2                               Heikkinen, Miss. Laina
3         Futrelle, Mrs. Jacques Heath (Lily May Peel)
4                             Allen, Mr. William Henry
Name: Name, dtype: object

## Header Rows

The first row of a CSV file will sometimes contain the names of all of the columns. Pandas automatically captures the first row (Zero indexed) and (for its DataFrame representation) turns this into the *"header"*. This being said, there will be times that you will have to either change the header manually or set it yourself.

This can be done executing:
> - `df.rename()` (**renames the selected columns** and leaves the rest untouched)
> - `df.columns` (**resets ALL of the columns** to whatever is contained in the inputted list of strings)

In [4]:
df_to_change = pd.DataFrame({"A": [1, 2, 3], "B": [4, 5, 6]})
df_to_change

Unnamed: 0,A,B
0,1,4
1,2,5
2,3,6


In [5]:
df_to_change = df_to_change.rename(index=str, columns={"A": "First", "B": "Second"})
df_to_change

Unnamed: 0,First,Second
0,1,4
1,2,5
2,3,6


In [6]:
df_to_change.columns = ['Aye','Cardi B']
df_to_change

Unnamed: 0,Aye,Cardi B
0,1,4
1,2,5
2,3,6


# Discussion: 

> - What are some pertinent questions that you may have that could be turned into features?
> - Name some information from an application that would contain features that you could analyze?
> - Why would you want to change the columns headers on a dataframe?

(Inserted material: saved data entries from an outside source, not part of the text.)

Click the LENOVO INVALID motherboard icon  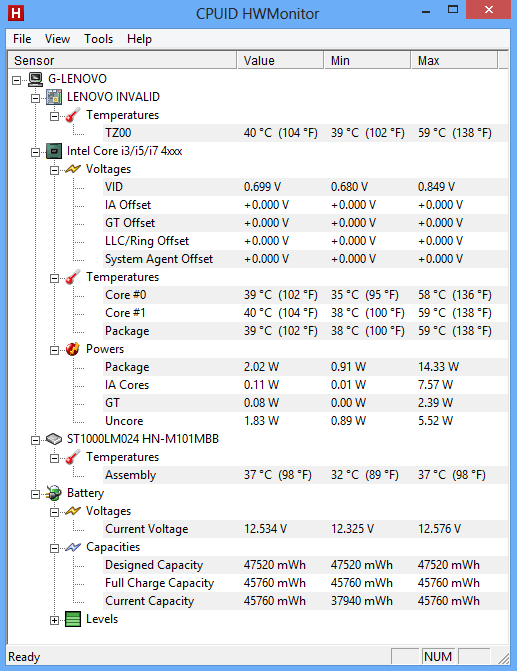click(54, 97)
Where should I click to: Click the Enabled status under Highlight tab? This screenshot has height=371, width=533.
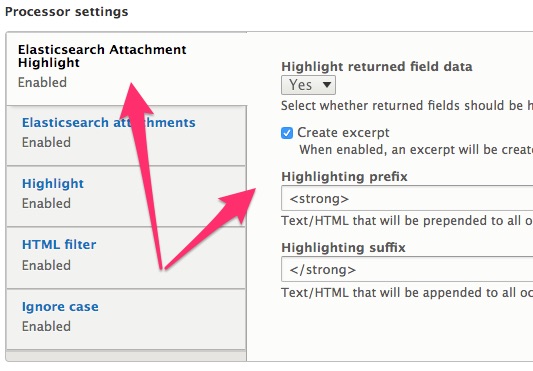coord(46,203)
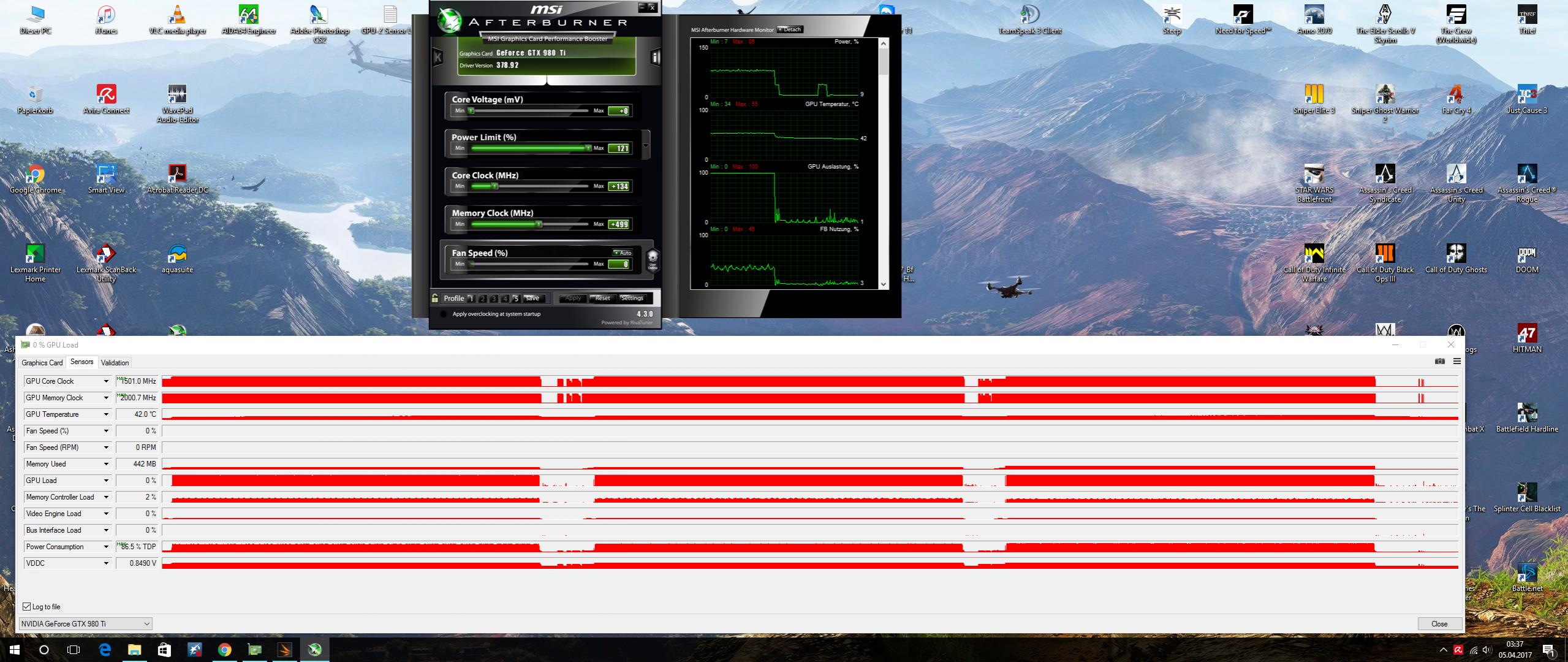Switch to the Graphics Card tab
The width and height of the screenshot is (1568, 662).
42,363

## Data Dictionaries and describing your columns and features

#### Another part of the data science process involves labeling your features and attributes in a manner that not only gets the point across of each feature, but also works as a way to verify that each feature's value is within the constraints of its definition.

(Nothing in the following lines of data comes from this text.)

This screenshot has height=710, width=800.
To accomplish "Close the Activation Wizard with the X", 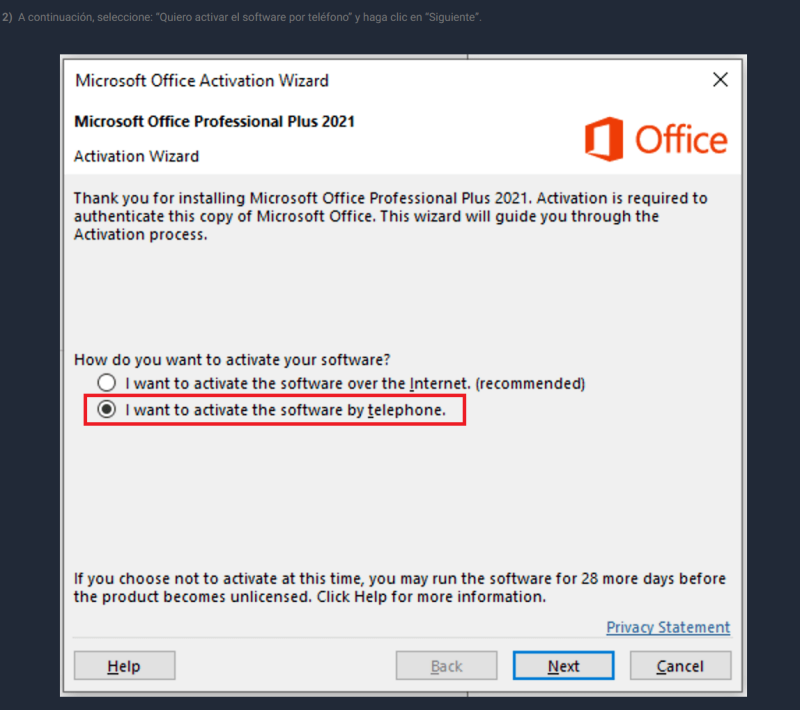I will [720, 80].
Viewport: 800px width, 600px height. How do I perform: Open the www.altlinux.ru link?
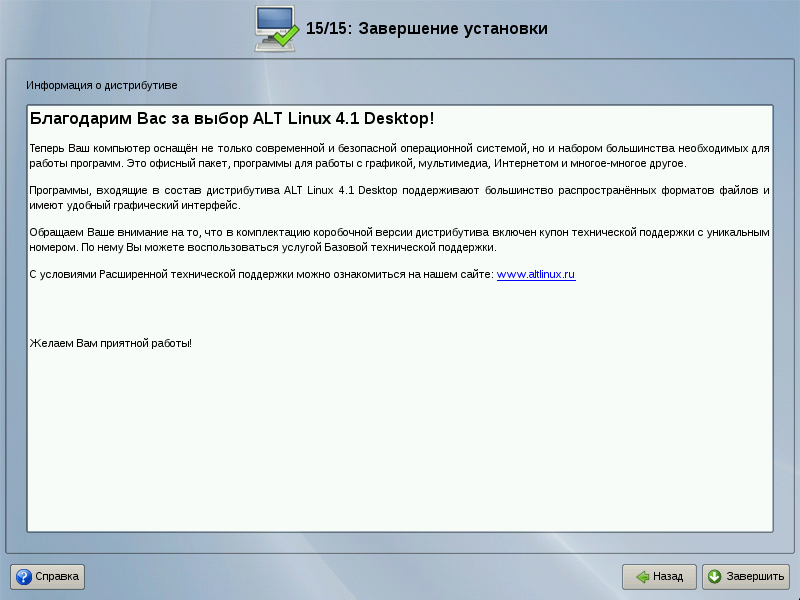[536, 275]
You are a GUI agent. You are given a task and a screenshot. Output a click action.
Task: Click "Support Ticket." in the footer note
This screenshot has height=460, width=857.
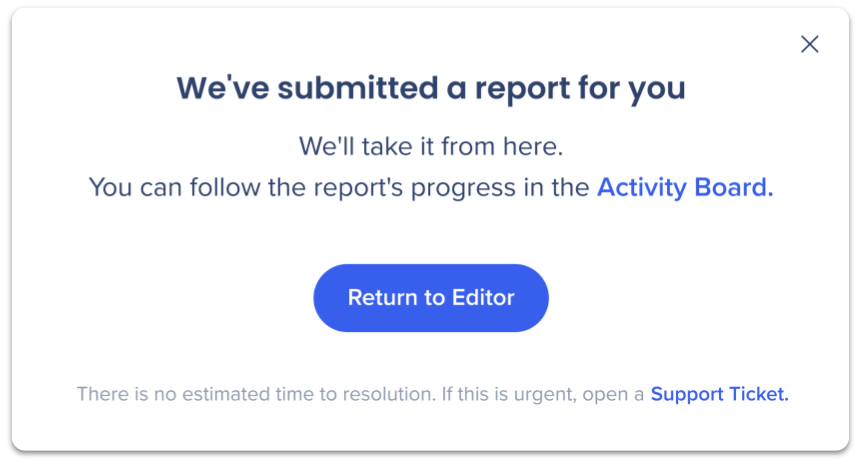click(x=719, y=394)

#### Generally the more descriptive your *data dictionary* is, the less trouble you will have with issues pertaining to taking care of null or NaN values. 

#### This will also be a boon to performing heavier statistical analysis on your data.

#### Here is a sample data dictionary for the Titanic dataset for its ease of organization and comprehension. (By the way, tables like the following are one of the most useful forms of display!)

<break>

<center><h2>Titanic Data Dictionary</h2></center>


| Variable | Definition                                        | Key                                            |
|----------|---------------------------------------------------|------------------------------------------------|
| Survived | Survival                                          | 0 = No, 1 = Yes                                |
| Pclass   | Ticket Class (proxy for socio-economic status)    | 1 = 1st, 2 = 2nd, 3 = 3rd                      |
| Sex      | Sex                                               | female, male                                   |
| Age      | Age (in years)                                    | 0.6 = 81                                       |
| SibSp    | # of siblings and/or spouses also aboard          |                                                |
| Parch    | # of parents / children also aboard               |                                                |
| Ticket   | Ticket number                                     |                                                |
| Fare     | Passenger fare (how much their ticket cost)       |                                                |
| Cabin    | Cabin number                                      |                                                |
| Embarked | Port of Embarkation (where they boarded the ship) | C = Cherbourg, Q = Queenstown, S = Southampton |



# Discussion:

- Why are data dictionaries important?
- What are some possible ways that an unclear or incorrect data dictionary could affect your work in analysis.

# Data types

Data types in Pandas come in some of the same great flavors that youre used to working with in regular Python! 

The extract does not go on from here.